Could you print the lines below exactly, from the one holding "Screen dimensions: 600x392" through the last line, with no other output?
::::::::
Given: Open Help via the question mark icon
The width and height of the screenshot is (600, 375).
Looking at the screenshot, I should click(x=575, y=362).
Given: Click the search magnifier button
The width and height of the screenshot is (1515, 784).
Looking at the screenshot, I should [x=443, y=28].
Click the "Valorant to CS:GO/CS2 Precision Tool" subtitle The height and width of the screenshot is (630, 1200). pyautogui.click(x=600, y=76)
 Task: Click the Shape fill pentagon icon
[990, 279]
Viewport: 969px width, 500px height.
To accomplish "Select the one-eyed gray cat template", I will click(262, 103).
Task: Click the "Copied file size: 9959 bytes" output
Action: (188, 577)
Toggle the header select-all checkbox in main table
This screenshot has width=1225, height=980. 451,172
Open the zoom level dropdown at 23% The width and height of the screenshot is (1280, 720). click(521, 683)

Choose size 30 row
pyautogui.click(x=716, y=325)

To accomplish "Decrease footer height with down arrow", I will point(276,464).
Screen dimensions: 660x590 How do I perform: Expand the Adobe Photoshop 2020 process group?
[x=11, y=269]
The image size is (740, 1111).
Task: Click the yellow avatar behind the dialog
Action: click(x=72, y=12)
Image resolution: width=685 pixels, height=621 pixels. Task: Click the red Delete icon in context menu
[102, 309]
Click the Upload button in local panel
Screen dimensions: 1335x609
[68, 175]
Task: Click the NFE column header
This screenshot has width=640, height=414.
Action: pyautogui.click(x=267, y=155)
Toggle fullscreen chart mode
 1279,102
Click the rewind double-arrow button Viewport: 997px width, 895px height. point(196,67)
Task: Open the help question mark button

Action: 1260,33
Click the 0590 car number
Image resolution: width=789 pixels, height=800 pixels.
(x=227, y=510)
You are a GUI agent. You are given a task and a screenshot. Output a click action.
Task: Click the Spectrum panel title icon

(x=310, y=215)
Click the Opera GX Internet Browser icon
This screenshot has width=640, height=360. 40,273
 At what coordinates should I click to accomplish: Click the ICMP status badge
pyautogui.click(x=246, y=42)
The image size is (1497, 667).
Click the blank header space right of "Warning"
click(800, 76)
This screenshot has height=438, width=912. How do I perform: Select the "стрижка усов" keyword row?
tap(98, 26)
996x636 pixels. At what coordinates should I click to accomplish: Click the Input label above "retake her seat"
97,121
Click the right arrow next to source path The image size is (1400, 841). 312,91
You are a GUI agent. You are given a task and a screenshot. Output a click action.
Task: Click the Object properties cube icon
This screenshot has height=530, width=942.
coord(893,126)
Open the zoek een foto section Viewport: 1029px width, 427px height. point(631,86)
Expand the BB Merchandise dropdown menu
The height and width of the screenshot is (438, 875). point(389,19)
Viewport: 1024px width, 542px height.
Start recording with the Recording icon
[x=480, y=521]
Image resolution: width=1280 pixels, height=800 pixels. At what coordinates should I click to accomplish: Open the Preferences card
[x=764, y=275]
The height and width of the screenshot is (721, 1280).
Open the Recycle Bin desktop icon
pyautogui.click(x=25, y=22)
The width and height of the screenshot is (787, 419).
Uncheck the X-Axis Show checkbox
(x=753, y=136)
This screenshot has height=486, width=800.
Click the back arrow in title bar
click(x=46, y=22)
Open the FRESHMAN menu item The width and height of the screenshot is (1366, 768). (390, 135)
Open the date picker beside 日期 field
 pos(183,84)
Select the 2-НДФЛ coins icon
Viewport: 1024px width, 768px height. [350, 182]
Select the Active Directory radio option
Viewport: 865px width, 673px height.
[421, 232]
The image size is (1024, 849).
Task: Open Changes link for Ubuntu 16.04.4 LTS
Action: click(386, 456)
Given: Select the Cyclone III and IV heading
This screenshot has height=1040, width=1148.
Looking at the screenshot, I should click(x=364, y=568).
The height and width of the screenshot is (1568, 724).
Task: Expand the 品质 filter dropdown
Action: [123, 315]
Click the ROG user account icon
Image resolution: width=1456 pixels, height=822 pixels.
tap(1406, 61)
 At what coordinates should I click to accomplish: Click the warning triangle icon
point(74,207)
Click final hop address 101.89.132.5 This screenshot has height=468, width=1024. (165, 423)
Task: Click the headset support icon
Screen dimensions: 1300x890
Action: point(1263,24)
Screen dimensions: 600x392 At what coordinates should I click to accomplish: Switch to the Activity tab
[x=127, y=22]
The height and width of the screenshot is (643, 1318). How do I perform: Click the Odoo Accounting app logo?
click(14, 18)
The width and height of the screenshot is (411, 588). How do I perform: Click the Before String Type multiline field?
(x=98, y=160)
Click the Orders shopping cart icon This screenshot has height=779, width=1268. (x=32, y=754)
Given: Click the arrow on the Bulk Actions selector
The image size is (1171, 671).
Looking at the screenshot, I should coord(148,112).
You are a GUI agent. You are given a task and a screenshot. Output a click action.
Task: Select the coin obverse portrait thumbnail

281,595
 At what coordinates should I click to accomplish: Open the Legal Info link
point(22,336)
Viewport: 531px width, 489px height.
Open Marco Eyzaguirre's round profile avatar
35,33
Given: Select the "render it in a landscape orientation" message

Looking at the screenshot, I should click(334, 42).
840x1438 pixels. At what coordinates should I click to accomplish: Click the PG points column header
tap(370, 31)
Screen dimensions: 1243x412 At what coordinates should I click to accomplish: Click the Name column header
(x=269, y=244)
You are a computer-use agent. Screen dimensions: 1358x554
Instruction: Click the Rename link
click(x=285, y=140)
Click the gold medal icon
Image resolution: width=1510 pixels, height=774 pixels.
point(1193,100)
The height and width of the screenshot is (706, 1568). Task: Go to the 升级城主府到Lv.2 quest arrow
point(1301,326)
::::::::
Answer for the task:
Screen dimensions: 600x392 At what coordinates should I click to accomplish: Switch to the Activity tab
[x=127, y=22]
The height and width of the screenshot is (643, 1318). How do I perform: Click the Odoo Accounting app logo?
click(14, 18)
The width and height of the screenshot is (411, 588). How do I perform: Click the Before String Type multiline field?
(x=98, y=160)
Click the Orders shopping cart icon This screenshot has height=779, width=1268. (x=32, y=754)
Given: Click the arrow on the Bulk Actions selector
The image size is (1171, 671).
Looking at the screenshot, I should coord(148,112).
You are a GUI agent. You are given a task and a screenshot. Output a click action.
Task: Select the coin obverse portrait thumbnail

281,595
 At what coordinates should I click to accomplish: Open the Legal Info link
point(22,336)
Viewport: 531px width, 489px height.
Open Marco Eyzaguirre's round profile avatar
35,33
Given: Select the "render it in a landscape orientation" message

Looking at the screenshot, I should click(334, 42).
840x1438 pixels. At what coordinates should I click to accomplish: Click the PG points column header
tap(370, 31)
Screen dimensions: 1243x412 At what coordinates should I click to accomplish: Click the Name column header
(x=269, y=244)
You are a computer-use agent. Screen dimensions: 1358x554
Instruction: Click the Rename link
click(x=285, y=140)
Click the gold medal icon
Image resolution: width=1510 pixels, height=774 pixels.
point(1193,100)
The height and width of the screenshot is (706, 1568). Task: Go to the 升级城主府到Lv.2 quest arrow
point(1301,326)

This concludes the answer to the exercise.